- [SOURCE EXTRACT]:
───

The Structural-Separation Approach
The second form of organizational intrapreneurship, in which the firm sets up an internal new-venture division, is actually a structural solution to these same problems. In many ways, this division acts like a venture-capitalist or business incubator, working to provide expertise and resources and to impart structure and process in developing the new opportunity. In this case, too, the opportunity may revolve around some proprietary process, product, or technological breakthrough. This approach is designed to achieve one of two possible objectives:
- To create a high-growth new venture that the firm can sell off through an IPO at a significant profit
- To create and retain internally a new business that will fuel growth and, perhaps, foster corporate renewal
The advantage of the structural approach is the system for investing in a team that’s assigned specifically to the creation of new ventures. If the system is managed properly, these divisions can function like the best venture-capitalist operations—that is, they can be cost conscious while still encouraging risk taking, experimentation, and novel, market-oriented solutions. Even this approach, however, falls far short of creating a win-win situation. A new-venture division—and for that matter, new venturing in any form—is a form of diversification, with the firm betting that it has the resources and capabilities to do something new.

───

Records
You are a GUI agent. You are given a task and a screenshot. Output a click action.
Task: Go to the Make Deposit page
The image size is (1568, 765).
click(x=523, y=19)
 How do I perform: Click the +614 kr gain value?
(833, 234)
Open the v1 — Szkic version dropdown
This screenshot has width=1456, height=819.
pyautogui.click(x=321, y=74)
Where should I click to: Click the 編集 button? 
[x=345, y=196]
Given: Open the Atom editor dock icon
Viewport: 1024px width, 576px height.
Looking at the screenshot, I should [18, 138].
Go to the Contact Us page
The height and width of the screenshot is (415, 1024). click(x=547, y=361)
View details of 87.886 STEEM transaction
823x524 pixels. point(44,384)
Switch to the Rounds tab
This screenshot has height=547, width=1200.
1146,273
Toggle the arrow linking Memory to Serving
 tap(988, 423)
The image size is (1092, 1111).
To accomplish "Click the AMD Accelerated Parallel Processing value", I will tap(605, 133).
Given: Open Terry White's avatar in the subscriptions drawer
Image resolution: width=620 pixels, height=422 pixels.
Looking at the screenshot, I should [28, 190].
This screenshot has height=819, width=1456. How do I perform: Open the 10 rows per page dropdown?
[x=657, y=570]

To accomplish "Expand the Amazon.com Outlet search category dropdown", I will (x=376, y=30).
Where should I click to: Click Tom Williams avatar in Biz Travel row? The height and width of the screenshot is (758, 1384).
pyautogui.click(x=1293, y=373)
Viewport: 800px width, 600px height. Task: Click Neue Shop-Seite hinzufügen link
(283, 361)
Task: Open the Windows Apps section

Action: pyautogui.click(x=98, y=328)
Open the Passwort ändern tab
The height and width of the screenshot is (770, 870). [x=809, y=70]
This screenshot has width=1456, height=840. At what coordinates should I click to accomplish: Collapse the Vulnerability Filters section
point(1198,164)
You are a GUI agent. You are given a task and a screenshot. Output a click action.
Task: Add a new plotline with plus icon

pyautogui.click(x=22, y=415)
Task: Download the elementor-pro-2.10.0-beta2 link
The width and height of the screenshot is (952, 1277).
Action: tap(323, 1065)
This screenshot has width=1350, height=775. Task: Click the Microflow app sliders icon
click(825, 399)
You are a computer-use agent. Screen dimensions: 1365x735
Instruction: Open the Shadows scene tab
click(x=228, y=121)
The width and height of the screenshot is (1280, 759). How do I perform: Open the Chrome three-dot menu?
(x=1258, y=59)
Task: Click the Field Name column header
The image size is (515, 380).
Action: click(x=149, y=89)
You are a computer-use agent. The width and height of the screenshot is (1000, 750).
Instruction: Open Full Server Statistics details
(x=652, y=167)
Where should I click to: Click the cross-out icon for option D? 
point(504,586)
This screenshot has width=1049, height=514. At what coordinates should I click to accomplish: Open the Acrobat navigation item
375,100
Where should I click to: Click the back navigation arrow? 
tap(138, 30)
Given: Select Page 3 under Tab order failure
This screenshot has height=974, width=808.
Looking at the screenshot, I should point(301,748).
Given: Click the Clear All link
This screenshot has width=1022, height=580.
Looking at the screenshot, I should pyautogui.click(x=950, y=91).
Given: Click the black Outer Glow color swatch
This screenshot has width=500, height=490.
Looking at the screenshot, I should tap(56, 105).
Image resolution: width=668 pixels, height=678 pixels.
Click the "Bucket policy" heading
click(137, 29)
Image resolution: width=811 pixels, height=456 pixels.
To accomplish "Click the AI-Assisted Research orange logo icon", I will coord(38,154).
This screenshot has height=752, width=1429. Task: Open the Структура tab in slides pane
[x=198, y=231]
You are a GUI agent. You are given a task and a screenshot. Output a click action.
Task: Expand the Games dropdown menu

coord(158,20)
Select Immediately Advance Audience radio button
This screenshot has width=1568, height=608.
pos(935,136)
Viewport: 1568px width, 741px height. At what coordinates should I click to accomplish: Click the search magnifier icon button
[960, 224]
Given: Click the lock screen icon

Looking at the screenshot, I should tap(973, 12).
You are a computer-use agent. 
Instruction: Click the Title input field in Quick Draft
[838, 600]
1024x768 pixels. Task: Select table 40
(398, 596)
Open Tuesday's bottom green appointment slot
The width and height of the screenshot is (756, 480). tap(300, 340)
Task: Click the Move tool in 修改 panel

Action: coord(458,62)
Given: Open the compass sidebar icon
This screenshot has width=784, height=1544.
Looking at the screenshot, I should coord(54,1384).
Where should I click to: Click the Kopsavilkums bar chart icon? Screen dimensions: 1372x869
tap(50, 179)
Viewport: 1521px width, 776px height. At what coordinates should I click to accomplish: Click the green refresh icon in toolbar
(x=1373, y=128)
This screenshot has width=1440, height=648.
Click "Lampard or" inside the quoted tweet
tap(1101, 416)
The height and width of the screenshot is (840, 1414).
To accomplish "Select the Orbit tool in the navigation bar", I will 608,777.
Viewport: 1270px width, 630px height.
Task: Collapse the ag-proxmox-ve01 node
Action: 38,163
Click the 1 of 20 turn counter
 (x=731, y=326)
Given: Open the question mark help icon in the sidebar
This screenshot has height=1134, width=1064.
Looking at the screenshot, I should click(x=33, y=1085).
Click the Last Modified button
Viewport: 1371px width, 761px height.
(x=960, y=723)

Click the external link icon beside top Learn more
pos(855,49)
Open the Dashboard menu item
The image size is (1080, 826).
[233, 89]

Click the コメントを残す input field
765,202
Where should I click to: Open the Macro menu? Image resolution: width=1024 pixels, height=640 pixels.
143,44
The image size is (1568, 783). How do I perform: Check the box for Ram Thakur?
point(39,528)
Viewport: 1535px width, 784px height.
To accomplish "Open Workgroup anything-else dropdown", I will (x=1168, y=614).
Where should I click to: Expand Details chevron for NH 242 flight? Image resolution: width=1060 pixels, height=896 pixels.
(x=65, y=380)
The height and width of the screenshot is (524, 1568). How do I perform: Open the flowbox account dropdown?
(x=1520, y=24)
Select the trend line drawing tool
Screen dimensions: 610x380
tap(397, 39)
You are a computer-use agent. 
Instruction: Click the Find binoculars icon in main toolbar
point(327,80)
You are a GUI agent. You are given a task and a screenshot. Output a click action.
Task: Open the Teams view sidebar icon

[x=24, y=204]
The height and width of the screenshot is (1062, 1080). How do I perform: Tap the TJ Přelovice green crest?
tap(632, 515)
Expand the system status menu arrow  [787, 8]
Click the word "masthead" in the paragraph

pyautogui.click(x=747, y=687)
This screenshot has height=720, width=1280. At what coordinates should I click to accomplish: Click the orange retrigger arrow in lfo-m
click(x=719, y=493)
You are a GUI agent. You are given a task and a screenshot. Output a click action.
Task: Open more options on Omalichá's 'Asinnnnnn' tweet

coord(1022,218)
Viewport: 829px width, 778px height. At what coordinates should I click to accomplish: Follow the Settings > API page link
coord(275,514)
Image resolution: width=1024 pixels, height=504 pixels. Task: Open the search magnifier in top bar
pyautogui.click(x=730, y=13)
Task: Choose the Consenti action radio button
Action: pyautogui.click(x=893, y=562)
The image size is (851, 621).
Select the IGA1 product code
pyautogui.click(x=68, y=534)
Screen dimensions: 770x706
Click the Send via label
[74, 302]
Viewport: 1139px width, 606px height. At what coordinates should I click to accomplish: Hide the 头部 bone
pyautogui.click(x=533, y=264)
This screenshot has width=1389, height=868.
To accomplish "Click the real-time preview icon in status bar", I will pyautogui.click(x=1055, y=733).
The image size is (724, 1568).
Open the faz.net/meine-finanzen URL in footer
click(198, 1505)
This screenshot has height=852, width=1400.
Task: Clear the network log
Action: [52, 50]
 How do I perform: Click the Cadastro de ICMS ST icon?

───

- [EXERCISE TASK 1]: According to the passage on the structural-separation approach, why is a new-venture division likened to a venture capitalist or business incubator? Reply in one to three sentences.
- [EXERCISE TASK 2]: Extend the passage on the structural-separation approach, picking up after its final sentence.
These records come from a separate source.

- [OUTPUT 1]: The division works to provide expertise and resources and to impart structure and process in developing the new opportunity. When managed properly, it can also be cost conscious while still encouraging risk taking, experimentation, and novel, market-oriented solutions, as the best venture-capitalist operations do.

- [OUTPUT 2]:
The structural approach first became popular in the late 1960s, when 25 percent of the Fortune 500 maintained internal venture divisions.[11] The next wave came in the late 1970s and early 1980s, as large players such as Gillette, IBM, Levi Strauss & Co., and Xerox launched internal new-venture groups.[12] Next came the Internet boom, when many firms set up divisions to run e-commerce operations that mirrored their traditional brick-and-mortar operations. Remember, however, that the hallmark of new-division performance isn’t internal rate of return. It’s the amount that a dedicated venture capitalist would earn on the same amount of money invested over the same period of time. By this standard, the performance of most internal venturing divisions falls short.[13] Why? Although a firm may have proprietary access to a valuable technology, it probably doesn’t possess the necessary venture-capitalist managerial skills and experience. In addition, when it’s in the hands of a new-venture division, the new business is isolated from the rest of the organization. As a result, the parent firm is insulated from the new business and, therefore, less likely to learn from its successes and failures. By the same token, the new venture has limited access to other proprietary resources and capabilities possessed by the parent firm.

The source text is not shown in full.